Update the material below by replacing every instance of "notifications bell" with "alerts bell", leaving everything else unchanged.

[START]

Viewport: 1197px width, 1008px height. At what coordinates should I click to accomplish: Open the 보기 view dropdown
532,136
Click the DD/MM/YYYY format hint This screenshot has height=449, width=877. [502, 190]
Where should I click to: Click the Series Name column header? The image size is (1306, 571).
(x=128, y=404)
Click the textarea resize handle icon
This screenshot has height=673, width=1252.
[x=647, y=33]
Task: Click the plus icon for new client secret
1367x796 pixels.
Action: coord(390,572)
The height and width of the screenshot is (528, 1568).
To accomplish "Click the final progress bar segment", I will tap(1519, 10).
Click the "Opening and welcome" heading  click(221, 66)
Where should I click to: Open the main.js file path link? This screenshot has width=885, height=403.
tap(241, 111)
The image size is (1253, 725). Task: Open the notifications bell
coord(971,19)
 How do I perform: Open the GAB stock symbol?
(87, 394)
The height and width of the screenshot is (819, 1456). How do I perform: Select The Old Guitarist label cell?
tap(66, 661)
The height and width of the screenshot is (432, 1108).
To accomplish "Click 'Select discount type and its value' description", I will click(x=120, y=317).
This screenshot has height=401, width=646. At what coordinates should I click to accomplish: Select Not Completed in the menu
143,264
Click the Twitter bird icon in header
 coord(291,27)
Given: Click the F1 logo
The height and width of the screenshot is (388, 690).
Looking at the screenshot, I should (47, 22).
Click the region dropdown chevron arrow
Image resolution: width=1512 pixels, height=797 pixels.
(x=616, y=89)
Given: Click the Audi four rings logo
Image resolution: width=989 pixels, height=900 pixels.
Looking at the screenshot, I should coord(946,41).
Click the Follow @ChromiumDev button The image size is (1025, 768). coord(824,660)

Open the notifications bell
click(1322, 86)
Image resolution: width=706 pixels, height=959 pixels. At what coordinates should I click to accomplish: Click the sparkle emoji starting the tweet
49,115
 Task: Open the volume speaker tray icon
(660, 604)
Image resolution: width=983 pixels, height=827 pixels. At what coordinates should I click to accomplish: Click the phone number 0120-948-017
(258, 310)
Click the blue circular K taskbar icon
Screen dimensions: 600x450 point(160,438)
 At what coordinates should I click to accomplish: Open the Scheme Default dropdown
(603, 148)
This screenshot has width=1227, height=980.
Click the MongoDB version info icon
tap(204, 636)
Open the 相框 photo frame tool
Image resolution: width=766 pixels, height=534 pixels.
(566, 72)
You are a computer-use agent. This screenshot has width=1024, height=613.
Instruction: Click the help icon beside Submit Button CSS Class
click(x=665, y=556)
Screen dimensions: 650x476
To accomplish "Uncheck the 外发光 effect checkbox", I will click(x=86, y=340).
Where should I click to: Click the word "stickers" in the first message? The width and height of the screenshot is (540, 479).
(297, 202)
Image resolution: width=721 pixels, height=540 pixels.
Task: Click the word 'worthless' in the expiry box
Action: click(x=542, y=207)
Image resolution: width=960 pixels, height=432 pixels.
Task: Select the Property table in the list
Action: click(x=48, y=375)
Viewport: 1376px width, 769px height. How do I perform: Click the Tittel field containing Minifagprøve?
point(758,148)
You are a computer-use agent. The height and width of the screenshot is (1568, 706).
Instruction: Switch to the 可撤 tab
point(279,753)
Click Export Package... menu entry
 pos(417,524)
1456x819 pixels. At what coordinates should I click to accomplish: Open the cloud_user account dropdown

[END]

TASK OUTPUT
Viewport: 1197px width, 1008px height. At what coordinates should I click to accomplish: Open the 보기 view dropdown
532,136
Click the DD/MM/YYYY format hint This screenshot has height=449, width=877. [502, 190]
Where should I click to: Click the Series Name column header? The image size is (1306, 571).
(x=128, y=404)
Click the textarea resize handle icon
This screenshot has height=673, width=1252.
[x=647, y=33]
Task: Click the plus icon for new client secret
1367x796 pixels.
Action: coord(390,572)
The height and width of the screenshot is (528, 1568).
To accomplish "Click the final progress bar segment", I will tap(1519, 10).
Click the "Opening and welcome" heading  click(221, 66)
Where should I click to: Open the main.js file path link? This screenshot has width=885, height=403.
tap(241, 111)
The image size is (1253, 725). Task: Open the alerts bell
coord(971,19)
 How do I perform: Open the GAB stock symbol?
(87, 394)
The height and width of the screenshot is (819, 1456). How do I perform: Select The Old Guitarist label cell?
tap(66, 661)
The height and width of the screenshot is (432, 1108).
To accomplish "Click 'Select discount type and its value' description", I will click(x=120, y=317).
This screenshot has height=401, width=646. At what coordinates should I click to accomplish: Select Not Completed in the menu
143,264
Click the Twitter bird icon in header
 coord(291,27)
Given: Click the F1 logo
The height and width of the screenshot is (388, 690).
Looking at the screenshot, I should (47, 22).
Click the region dropdown chevron arrow
Image resolution: width=1512 pixels, height=797 pixels.
(x=616, y=89)
Given: Click the Audi four rings logo
Image resolution: width=989 pixels, height=900 pixels.
Looking at the screenshot, I should coord(946,41).
Click the Follow @ChromiumDev button The image size is (1025, 768). coord(824,660)

Open the alerts bell
click(1322, 86)
Image resolution: width=706 pixels, height=959 pixels. At what coordinates should I click to accomplish: Click the sparkle emoji starting the tweet
49,115
 Task: Open the volume speaker tray icon
(660, 604)
Image resolution: width=983 pixels, height=827 pixels. At what coordinates should I click to accomplish: Click the phone number 0120-948-017
(258, 310)
Click the blue circular K taskbar icon
Screen dimensions: 600x450 point(160,438)
 At what coordinates should I click to accomplish: Open the Scheme Default dropdown
(603, 148)
This screenshot has width=1227, height=980.
Click the MongoDB version info icon
tap(204, 636)
Open the 相框 photo frame tool
Image resolution: width=766 pixels, height=534 pixels.
(566, 72)
You are a computer-use agent. This screenshot has width=1024, height=613.
Instruction: Click the help icon beside Submit Button CSS Class
click(x=665, y=556)
Screen dimensions: 650x476
To accomplish "Uncheck the 外发光 effect checkbox", I will click(x=86, y=340).
Where should I click to: Click the word "stickers" in the first message? The width and height of the screenshot is (540, 479).
(297, 202)
Image resolution: width=721 pixels, height=540 pixels.
Task: Click the word 'worthless' in the expiry box
Action: click(x=542, y=207)
Image resolution: width=960 pixels, height=432 pixels.
Task: Select the Property table in the list
Action: click(x=48, y=375)
Viewport: 1376px width, 769px height. How do I perform: Click the Tittel field containing Minifagprøve?
point(758,148)
You are a computer-use agent. The height and width of the screenshot is (1568, 706).
Instruction: Switch to the 可撤 tab
point(279,753)
Click Export Package... menu entry
 pos(417,524)
1456x819 pixels. At what coordinates should I click to accomplish: Open the cloud_user account dropdown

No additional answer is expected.